TASK PROMPT:
Line for line, the listing below is to be transcribed exactly.

RECORDS FOR THIS EXERCISE:
_ _ _ _
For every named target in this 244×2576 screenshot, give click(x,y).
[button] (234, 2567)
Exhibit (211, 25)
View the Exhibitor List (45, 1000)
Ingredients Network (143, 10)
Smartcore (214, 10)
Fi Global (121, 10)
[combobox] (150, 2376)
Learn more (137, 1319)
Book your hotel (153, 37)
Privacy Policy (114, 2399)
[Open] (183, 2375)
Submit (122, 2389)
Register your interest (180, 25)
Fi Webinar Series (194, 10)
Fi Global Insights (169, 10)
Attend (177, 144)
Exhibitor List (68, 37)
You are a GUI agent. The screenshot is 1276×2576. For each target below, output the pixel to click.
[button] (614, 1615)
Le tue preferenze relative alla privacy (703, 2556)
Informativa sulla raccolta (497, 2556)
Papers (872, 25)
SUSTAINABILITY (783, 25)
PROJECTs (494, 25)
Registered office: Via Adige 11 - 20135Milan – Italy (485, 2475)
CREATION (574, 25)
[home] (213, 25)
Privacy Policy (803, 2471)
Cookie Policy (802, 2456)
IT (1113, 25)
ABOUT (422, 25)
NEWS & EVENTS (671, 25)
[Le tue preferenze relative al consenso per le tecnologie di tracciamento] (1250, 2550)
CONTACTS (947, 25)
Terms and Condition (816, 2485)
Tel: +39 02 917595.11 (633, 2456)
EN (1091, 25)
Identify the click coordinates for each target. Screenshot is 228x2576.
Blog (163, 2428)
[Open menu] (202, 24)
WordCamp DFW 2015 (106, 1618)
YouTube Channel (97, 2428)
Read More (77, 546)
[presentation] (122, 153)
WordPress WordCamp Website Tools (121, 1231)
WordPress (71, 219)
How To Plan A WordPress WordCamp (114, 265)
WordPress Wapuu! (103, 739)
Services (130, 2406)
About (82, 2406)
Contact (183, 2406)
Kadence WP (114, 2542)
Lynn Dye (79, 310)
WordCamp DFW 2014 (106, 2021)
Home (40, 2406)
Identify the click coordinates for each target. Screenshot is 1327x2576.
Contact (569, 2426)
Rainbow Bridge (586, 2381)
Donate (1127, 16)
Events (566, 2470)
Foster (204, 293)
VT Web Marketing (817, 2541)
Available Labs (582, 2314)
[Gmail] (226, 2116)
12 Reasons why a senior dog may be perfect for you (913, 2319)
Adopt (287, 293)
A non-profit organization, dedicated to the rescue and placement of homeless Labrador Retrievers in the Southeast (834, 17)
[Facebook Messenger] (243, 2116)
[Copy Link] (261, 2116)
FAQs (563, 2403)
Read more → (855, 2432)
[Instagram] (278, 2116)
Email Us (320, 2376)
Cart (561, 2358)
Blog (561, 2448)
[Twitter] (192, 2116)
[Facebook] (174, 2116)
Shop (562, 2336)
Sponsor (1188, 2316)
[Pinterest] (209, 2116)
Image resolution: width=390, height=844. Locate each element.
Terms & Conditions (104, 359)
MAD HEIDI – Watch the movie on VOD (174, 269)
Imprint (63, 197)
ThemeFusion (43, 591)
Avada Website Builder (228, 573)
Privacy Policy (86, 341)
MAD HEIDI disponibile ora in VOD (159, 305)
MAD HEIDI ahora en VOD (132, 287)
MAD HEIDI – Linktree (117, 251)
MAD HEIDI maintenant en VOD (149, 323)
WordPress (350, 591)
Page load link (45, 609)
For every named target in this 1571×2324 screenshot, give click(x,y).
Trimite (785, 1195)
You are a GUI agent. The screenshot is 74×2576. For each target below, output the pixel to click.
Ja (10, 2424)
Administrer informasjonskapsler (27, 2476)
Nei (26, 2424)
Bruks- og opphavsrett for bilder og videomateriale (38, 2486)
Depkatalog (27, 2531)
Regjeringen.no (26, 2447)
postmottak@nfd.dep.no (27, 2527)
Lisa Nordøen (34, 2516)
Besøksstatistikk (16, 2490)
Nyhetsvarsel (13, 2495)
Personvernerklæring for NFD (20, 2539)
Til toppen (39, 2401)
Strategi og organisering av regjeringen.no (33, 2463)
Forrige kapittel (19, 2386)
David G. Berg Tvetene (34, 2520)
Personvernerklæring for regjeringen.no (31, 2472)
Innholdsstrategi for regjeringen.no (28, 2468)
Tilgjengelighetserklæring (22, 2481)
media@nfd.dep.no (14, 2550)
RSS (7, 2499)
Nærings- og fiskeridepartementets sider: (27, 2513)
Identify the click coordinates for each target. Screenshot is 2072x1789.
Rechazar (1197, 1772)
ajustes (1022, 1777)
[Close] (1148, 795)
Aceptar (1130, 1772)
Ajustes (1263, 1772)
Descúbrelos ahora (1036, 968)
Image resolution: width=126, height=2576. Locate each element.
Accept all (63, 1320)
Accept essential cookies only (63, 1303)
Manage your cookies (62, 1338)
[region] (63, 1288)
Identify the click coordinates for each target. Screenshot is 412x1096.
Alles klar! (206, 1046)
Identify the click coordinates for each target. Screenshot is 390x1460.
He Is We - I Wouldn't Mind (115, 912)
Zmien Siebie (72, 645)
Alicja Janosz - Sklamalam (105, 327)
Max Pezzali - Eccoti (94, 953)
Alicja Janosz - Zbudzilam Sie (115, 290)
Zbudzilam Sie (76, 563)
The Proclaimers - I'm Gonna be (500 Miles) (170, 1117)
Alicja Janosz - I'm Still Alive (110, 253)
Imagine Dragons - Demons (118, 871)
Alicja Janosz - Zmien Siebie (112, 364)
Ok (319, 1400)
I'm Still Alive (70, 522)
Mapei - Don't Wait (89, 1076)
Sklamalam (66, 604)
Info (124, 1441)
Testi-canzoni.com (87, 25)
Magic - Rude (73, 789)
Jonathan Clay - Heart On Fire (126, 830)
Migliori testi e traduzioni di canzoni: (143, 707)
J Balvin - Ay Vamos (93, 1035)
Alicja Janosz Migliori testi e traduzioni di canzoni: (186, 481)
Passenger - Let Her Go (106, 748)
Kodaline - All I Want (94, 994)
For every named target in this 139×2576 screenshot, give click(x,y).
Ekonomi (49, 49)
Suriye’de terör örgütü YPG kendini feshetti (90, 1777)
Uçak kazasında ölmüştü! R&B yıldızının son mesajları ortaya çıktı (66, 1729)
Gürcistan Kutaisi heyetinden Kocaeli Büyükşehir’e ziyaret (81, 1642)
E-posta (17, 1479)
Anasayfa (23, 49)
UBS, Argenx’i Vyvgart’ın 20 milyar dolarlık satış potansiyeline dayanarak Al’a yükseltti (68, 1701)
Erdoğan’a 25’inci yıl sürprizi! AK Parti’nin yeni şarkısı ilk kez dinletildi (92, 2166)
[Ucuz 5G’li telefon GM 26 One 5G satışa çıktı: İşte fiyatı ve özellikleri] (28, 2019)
_ _ _ _
ANSWER SPACE:
For every named target in this 244×2576 screenshot, give click(x,y).
[button] (234, 2567)
Exhibit (211, 25)
View the Exhibitor List (45, 1000)
Ingredients Network (143, 10)
Smartcore (214, 10)
Fi Global (121, 10)
[combobox] (150, 2376)
Learn more (137, 1319)
Book your hotel (153, 37)
Privacy Policy (114, 2399)
[Open] (183, 2375)
Submit (122, 2389)
Register your interest (180, 25)
Fi Webinar Series (194, 10)
Fi Global Insights (169, 10)
Attend (177, 144)
Exhibitor List (68, 37)
You are a GUI agent. The screenshot is 1276×2576. For each target below, output the pixel to click.
[button] (614, 1615)
Le tue preferenze relative alla privacy (703, 2556)
Informativa sulla raccolta (497, 2556)
Papers (872, 25)
SUSTAINABILITY (783, 25)
PROJECTs (494, 25)
Registered office: Via Adige 11 - 20135Milan – Italy (485, 2475)
CREATION (574, 25)
[home] (213, 25)
Privacy Policy (803, 2471)
Cookie Policy (802, 2456)
IT (1113, 25)
ABOUT (422, 25)
NEWS & EVENTS (671, 25)
[Le tue preferenze relative al consenso per le tecnologie di tracciamento] (1250, 2550)
CONTACTS (947, 25)
Terms and Condition (816, 2485)
Tel: +39 02 917595.11 (633, 2456)
EN (1091, 25)
Identify the click coordinates for each target. Screenshot is 228x2576.
Blog (163, 2428)
[Open menu] (202, 24)
WordCamp DFW 2015 (106, 1618)
YouTube Channel (97, 2428)
Read More (77, 546)
[presentation] (122, 153)
WordPress WordCamp Website Tools (121, 1231)
WordPress (71, 219)
How To Plan A WordPress WordCamp (114, 265)
WordPress Wapuu! (103, 739)
Services (130, 2406)
About (82, 2406)
Contact (183, 2406)
Kadence WP (114, 2542)
Lynn Dye (79, 310)
WordCamp DFW 2014 (106, 2021)
Home (40, 2406)
Identify the click coordinates for each target. Screenshot is 1327x2576.
Contact (569, 2426)
Rainbow Bridge (586, 2381)
Donate (1127, 16)
Events (566, 2470)
Foster (204, 293)
VT Web Marketing (817, 2541)
Available Labs (582, 2314)
[Gmail] (226, 2116)
12 Reasons why a senior dog may be perfect for you (913, 2319)
Adopt (287, 293)
A non-profit organization, dedicated to the rescue and placement of homeless Labrador Retrievers in the Southeast (834, 17)
[Facebook Messenger] (243, 2116)
[Copy Link] (261, 2116)
FAQs (563, 2403)
Read more → (855, 2432)
[Instagram] (278, 2116)
Email Us (320, 2376)
Cart (561, 2358)
Blog (561, 2448)
[Twitter] (192, 2116)
[Facebook] (174, 2116)
Shop (562, 2336)
Sponsor (1188, 2316)
[Pinterest] (209, 2116)
Image resolution: width=390, height=844. Locate each element.
Terms & Conditions (104, 359)
MAD HEIDI – Watch the movie on VOD (174, 269)
Imprint (63, 197)
ThemeFusion (43, 591)
Avada Website Builder (228, 573)
Privacy Policy (86, 341)
MAD HEIDI disponibile ora in VOD (159, 305)
MAD HEIDI ahora en VOD (132, 287)
MAD HEIDI – Linktree (117, 251)
MAD HEIDI maintenant en VOD (149, 323)
WordPress (350, 591)
Page load link (45, 609)
For every named target in this 1571×2324 screenshot, give click(x,y).
Trimite (785, 1195)
You are a GUI agent. The screenshot is 74×2576. For each target below, output the pixel to click.
Ja (10, 2424)
Administrer informasjonskapsler (27, 2476)
Nei (26, 2424)
Bruks- og opphavsrett for bilder og videomateriale (38, 2486)
Depkatalog (27, 2531)
Regjeringen.no (26, 2447)
postmottak@nfd.dep.no (27, 2527)
Lisa Nordøen (34, 2516)
Besøksstatistikk (16, 2490)
Nyhetsvarsel (13, 2495)
Personvernerklæring for NFD (20, 2539)
Til toppen (39, 2401)
Strategi og organisering av regjeringen.no (33, 2463)
Forrige kapittel (19, 2386)
David G. Berg Tvetene (34, 2520)
Personvernerklæring for regjeringen.no (31, 2472)
Innholdsstrategi for regjeringen.no (28, 2468)
Tilgjengelighetserklæring (22, 2481)
media@nfd.dep.no (14, 2550)
RSS (7, 2499)
Nærings- og fiskeridepartementets sider: (27, 2513)
Identify the click coordinates for each target. Screenshot is 2072x1789.
Rechazar (1197, 1772)
ajustes (1022, 1777)
[Close] (1148, 795)
Aceptar (1130, 1772)
Ajustes (1263, 1772)
Descúbrelos ahora (1036, 968)
Image resolution: width=126, height=2576. Locate each element.
Accept all (63, 1320)
Accept essential cookies only (63, 1303)
Manage your cookies (62, 1338)
[region] (63, 1288)
Identify the click coordinates for each target. Screenshot is 412x1096.
Alles klar! (206, 1046)
Identify the click coordinates for each target. Screenshot is 390x1460.
He Is We - I Wouldn't Mind (115, 912)
Zmien Siebie (72, 645)
Alicja Janosz - Sklamalam (105, 327)
Max Pezzali - Eccoti (94, 953)
Alicja Janosz - Zbudzilam Sie (115, 290)
Zbudzilam Sie (76, 563)
The Proclaimers - I'm Gonna be (500 Miles) (170, 1117)
Alicja Janosz - I'm Still Alive (110, 253)
Imagine Dragons - Demons (118, 871)
Alicja Janosz - Zmien Siebie (112, 364)
Ok (319, 1400)
I'm Still Alive (70, 522)
Mapei - Don't Wait (89, 1076)
Sklamalam (66, 604)
Info (124, 1441)
Testi-canzoni.com (87, 25)
Magic - Rude (73, 789)
Jonathan Clay - Heart On Fire (126, 830)
Migliori testi e traduzioni di canzoni: (143, 707)
J Balvin - Ay Vamos (93, 1035)
Alicja Janosz Migliori testi e traduzioni di canzoni: (186, 481)
Passenger - Let Her Go (106, 748)
Kodaline - All I Want (94, 994)
For every named target in this 139×2576 screenshot, give click(x,y).
Ekonomi (49, 49)
Suriye’de terör örgütü YPG kendini feshetti (90, 1777)
Uçak kazasında ölmüştü! R&B yıldızının son mesajları ortaya çıktı (66, 1729)
Gürcistan Kutaisi heyetinden Kocaeli Büyükşehir’e ziyaret (81, 1642)
E-posta (17, 1479)
Anasayfa (23, 49)
UBS, Argenx’i Vyvgart’ın 20 milyar dolarlık satış potansiyeline dayanarak Al’a yükseltti (68, 1701)
Erdoğan’a 25’inci yıl sürprizi! AK Parti’nin yeni şarkısı ilk kez dinletildi (92, 2166)
[Ucuz 5G’li telefon GM 26 One 5G satışa çıktı: İşte fiyatı ve özellikleri] (28, 2019)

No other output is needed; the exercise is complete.